## Python Practice notebook 
This notebook contains some of the practices I have implemented in the past when training networks in pytorch.

### Creating subdirectories for your output
Often it is necessary to create a folder and subdirectories for your output. This is done with the python package ```os``` You first need to import the package:
```import os```

And then you will create the following logical statements:

```folder_name = '<insert_folder_name_and_location>'
if not os.path.exists(folder_name):
    os.mkdir(folder_name)
if not os.path.exists(folder_name+'/saved_models'):
    os.mkdir(folder_name+'/saved_models')
if not os.path.exists(folder_name+'/recons'):
    os.mkdir(folder_name+'/recons')
if not os.path.exists(folder_name+'/plots'):
    os.mkdir(folder_name+'/plots')
 ```
 
 The if not ```os.path.exists``` function looks for the folder in the directory tree and returns a ```True``` boolean value if it doesn't exists.

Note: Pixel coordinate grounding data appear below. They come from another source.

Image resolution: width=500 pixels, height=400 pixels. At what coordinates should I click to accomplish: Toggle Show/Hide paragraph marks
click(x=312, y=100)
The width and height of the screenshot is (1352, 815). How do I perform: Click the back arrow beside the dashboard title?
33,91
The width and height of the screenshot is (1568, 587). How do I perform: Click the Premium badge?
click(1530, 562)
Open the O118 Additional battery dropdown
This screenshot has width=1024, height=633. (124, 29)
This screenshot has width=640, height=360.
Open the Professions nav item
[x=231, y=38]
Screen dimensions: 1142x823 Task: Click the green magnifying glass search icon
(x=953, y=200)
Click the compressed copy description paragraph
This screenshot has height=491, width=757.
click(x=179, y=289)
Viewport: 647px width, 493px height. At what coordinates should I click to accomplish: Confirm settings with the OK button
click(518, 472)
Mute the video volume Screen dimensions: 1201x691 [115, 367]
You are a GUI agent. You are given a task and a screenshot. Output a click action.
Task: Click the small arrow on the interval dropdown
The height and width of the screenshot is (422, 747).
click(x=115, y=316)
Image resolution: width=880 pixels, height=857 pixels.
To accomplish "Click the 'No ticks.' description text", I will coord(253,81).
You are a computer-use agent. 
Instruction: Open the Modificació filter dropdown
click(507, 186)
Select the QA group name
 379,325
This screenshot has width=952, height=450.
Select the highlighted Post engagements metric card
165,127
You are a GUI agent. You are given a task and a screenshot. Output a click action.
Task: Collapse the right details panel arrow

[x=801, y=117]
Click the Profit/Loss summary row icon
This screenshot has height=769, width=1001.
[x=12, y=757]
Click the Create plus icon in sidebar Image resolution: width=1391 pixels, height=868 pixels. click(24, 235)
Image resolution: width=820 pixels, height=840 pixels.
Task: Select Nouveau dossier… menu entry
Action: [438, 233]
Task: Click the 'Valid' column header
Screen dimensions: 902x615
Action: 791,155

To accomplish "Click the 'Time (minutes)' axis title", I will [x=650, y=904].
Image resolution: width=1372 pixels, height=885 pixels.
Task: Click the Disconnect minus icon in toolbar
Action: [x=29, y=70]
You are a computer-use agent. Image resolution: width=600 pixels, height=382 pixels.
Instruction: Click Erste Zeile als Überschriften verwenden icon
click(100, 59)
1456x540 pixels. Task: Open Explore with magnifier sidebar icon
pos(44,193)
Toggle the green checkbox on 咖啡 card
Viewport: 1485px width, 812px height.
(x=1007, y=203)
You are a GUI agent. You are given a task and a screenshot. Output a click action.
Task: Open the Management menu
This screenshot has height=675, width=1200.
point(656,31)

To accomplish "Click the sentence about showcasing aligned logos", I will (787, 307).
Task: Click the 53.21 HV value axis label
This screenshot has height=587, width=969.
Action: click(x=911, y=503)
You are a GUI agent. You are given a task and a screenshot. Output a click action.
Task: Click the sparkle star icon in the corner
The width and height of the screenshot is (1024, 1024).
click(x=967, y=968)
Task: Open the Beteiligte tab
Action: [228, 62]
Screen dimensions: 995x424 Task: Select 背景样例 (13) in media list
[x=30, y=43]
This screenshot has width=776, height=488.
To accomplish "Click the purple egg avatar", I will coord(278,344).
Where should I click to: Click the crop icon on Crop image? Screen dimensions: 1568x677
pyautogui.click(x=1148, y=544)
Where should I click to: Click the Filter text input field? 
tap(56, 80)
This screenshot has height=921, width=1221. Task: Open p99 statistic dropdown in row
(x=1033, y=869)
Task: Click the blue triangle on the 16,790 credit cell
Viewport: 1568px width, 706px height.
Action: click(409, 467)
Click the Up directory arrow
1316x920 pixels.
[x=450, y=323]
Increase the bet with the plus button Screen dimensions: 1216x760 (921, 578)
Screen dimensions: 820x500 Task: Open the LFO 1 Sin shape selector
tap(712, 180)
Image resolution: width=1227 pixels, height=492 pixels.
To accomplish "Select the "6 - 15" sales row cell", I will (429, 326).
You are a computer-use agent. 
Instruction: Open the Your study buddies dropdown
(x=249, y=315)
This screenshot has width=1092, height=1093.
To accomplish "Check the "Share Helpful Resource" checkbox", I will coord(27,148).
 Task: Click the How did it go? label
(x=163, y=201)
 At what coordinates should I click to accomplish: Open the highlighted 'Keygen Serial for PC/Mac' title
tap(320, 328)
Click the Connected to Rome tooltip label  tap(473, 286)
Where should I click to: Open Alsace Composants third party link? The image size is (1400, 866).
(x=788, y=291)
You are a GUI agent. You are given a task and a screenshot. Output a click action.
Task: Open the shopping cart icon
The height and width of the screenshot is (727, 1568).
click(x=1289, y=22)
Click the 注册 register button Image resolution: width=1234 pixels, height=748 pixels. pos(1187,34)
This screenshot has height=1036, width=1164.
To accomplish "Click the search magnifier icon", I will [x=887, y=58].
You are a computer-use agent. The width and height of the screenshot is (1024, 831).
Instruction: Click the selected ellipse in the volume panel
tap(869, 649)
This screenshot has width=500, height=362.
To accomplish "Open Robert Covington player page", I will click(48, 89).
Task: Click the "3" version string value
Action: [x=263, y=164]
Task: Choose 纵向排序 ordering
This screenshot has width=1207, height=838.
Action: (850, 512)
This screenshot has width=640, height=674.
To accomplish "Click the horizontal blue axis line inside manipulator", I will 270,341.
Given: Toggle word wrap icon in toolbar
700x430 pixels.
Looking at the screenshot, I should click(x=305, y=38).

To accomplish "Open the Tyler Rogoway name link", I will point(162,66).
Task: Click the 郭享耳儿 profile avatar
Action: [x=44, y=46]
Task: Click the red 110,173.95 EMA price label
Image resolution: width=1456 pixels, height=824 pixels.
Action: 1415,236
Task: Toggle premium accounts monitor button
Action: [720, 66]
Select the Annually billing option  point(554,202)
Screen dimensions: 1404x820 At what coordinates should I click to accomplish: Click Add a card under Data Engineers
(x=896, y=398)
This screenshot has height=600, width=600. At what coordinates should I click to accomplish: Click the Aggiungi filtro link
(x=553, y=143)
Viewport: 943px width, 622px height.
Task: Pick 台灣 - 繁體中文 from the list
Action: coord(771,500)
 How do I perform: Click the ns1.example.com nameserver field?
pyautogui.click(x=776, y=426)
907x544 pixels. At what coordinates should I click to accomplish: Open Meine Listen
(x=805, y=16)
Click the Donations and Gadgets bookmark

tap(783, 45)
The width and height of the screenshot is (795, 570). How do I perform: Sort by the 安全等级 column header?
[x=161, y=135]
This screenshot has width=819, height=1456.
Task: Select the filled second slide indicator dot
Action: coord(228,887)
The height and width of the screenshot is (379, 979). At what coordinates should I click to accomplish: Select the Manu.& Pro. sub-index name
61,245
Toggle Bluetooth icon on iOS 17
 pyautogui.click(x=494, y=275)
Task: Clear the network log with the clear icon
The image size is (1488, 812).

The ```os.mkdir``` flag will then make the directory.


### Creating a GPU flag
By creating a GPU flag you will not have to change your code in order to run it on a cpu or gpu. The flag detects which hardware you are attempting to use and informs pytorch. One major benefit is that it allows you to prototype on your personal computer and then run the code on a GPU cluster. 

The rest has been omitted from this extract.